**TASK PROMPT**
Copy all the lines of the data that include the word "computer".

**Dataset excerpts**
-------

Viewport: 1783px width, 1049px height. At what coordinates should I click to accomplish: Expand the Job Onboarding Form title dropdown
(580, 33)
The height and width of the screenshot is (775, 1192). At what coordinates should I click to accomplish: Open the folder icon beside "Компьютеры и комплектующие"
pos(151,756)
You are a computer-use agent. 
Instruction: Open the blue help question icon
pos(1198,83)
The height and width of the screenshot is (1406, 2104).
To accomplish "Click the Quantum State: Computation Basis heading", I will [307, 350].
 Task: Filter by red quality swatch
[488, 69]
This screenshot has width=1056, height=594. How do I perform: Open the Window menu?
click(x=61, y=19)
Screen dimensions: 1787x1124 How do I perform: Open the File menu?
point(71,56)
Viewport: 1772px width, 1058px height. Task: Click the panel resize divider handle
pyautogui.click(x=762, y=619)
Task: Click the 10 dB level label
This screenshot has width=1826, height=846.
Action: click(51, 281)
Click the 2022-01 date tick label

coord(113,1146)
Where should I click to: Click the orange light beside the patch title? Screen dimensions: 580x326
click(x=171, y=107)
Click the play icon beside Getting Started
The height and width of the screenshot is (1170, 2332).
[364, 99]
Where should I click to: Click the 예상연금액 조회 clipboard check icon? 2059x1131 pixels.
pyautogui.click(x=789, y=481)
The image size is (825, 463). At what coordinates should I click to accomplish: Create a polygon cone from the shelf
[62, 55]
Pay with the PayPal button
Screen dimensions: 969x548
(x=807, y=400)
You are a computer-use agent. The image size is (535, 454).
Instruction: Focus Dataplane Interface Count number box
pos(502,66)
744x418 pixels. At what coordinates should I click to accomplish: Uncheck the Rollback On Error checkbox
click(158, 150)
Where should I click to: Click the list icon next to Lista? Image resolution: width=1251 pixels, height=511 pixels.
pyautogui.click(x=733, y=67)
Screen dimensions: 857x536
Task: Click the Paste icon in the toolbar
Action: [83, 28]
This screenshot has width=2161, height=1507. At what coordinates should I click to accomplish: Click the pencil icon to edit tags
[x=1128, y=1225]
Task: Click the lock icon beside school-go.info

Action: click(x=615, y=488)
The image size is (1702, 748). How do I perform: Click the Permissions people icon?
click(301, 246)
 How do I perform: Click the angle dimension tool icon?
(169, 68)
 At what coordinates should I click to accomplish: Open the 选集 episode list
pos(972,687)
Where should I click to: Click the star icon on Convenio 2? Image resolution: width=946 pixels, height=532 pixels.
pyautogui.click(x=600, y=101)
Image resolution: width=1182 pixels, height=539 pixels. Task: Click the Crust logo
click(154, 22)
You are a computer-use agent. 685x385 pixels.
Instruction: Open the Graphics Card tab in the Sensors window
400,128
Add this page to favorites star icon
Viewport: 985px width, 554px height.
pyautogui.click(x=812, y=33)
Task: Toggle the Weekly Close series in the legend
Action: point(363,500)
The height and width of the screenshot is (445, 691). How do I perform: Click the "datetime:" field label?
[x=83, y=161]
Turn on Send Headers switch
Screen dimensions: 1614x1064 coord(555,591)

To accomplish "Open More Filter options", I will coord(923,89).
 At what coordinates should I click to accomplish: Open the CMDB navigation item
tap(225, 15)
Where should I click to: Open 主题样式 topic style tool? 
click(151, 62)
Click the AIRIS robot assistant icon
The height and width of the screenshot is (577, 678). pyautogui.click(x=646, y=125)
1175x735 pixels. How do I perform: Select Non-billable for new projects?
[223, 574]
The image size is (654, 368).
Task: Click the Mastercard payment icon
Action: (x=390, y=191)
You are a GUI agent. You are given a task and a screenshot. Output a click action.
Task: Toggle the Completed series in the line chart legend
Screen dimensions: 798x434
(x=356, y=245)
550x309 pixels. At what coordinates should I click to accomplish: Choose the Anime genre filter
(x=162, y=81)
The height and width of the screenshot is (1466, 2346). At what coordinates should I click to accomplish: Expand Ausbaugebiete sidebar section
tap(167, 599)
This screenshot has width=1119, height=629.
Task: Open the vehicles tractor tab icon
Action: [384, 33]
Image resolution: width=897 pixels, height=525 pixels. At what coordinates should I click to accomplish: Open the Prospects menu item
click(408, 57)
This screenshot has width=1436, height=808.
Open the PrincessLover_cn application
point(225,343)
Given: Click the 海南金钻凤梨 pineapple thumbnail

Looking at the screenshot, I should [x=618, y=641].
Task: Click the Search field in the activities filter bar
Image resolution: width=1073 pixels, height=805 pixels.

-------

**OUTPUT OF THE TASK**
You are a computer-use agent. 
You are a computer-use agent. The image size is (535, 454).
You are a computer-use agent. 685x385 pixels.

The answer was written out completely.